A CHILD sex offender claimed to have escorted Princess Diana across a minefield as he charmed his way into the lives of numerous women, taking advantage of their generosity.

Serial liar Joshua Matthew Walmsley’s web of deceit included claims that he had been in the Royal Marine Commandos special forces, spoke six languages and had four degrees, Blackburn magistrates heard.

He also claimed to have protected the late princess and to have worked as a bodyguard.

But his list of lies hid the sinister secret that he was a child sex offender - and he was breaching requirements of the sexual offenders’ register by spending the night in their homes while their children were present.

Walmsley, 39, of Bedford Street, Blackburn, pleaded guilty to two charges of failing to comply with notification requirements and three charges of fraudulently attempting to obtain employment at restaurants by producing a false CV.

He was sent on bail to Preston Crown Court to be sentenced on January 18.

Tracey Yates, prosecuting, said one of Walmsley’s victims had met him at a barbecue organised by the Dean of Blackburn Cathedral.

She said: “He spoke with a Canadian accent and she said he was charismatic.

“He said he had lived in Germany for the last 10 years but originated from Vancouver. He claimed to be an engineer, a deep sea diver, in the Marine special forces, a bodyguard and even that he had guided Princes Di across a minefield.”

She said the victim became suspicious when she said she had been to Vancouver but he quickly changed the subject.

“She Googled him and started to unravel his lies,” said Mrs Yates. “She discovered a blog created by women who had been subjected to his charms under various names.”

A second victim met him through a dating site and he spun her the same tales,the court heard.

Mrs Yates said the fraud offences related to Walmsley’s attempts to pass himself off as a top chef and gain employment at establishments including the Stanley House Hotel and Spa in Mellor and Clog and Billycock in Pleasington.

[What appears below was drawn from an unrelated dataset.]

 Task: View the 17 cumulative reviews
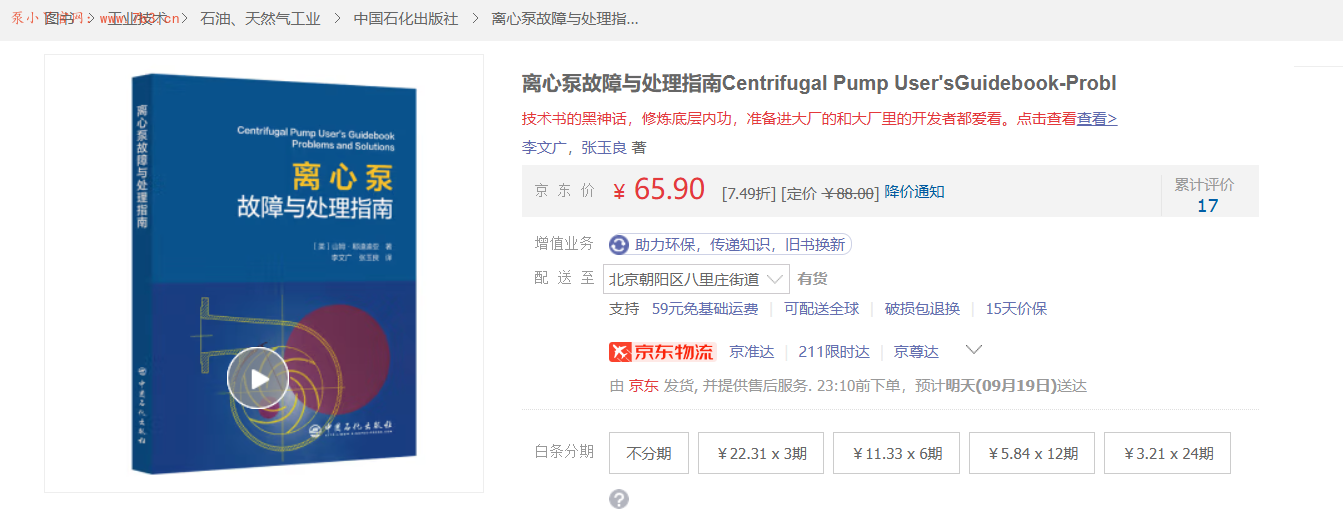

“He produced a CV which suggested he had worked at many leading establishments,” said Mrs Yates. “Statements have been obtained from three of them but there were many others. In all cases he failed to reveal any previous convictions.”

Mrs Yates said his record showed 49 previous offences from courts the length and breadth of the UK. It included 30 aliases and false dates of birth. The sexual offence in Scotland in 2013 resulted in a prison sentence and him being placed on the sex offenders’ register.

Jonathan Taylor, defending, said none of the women Walmsley had spent time with had raised any concerns about his behaviour towards their children.

“He perhaps hasn’t understood the finer points of the sex offender requirements which are different in England and Scotland,” said Mr Taylor.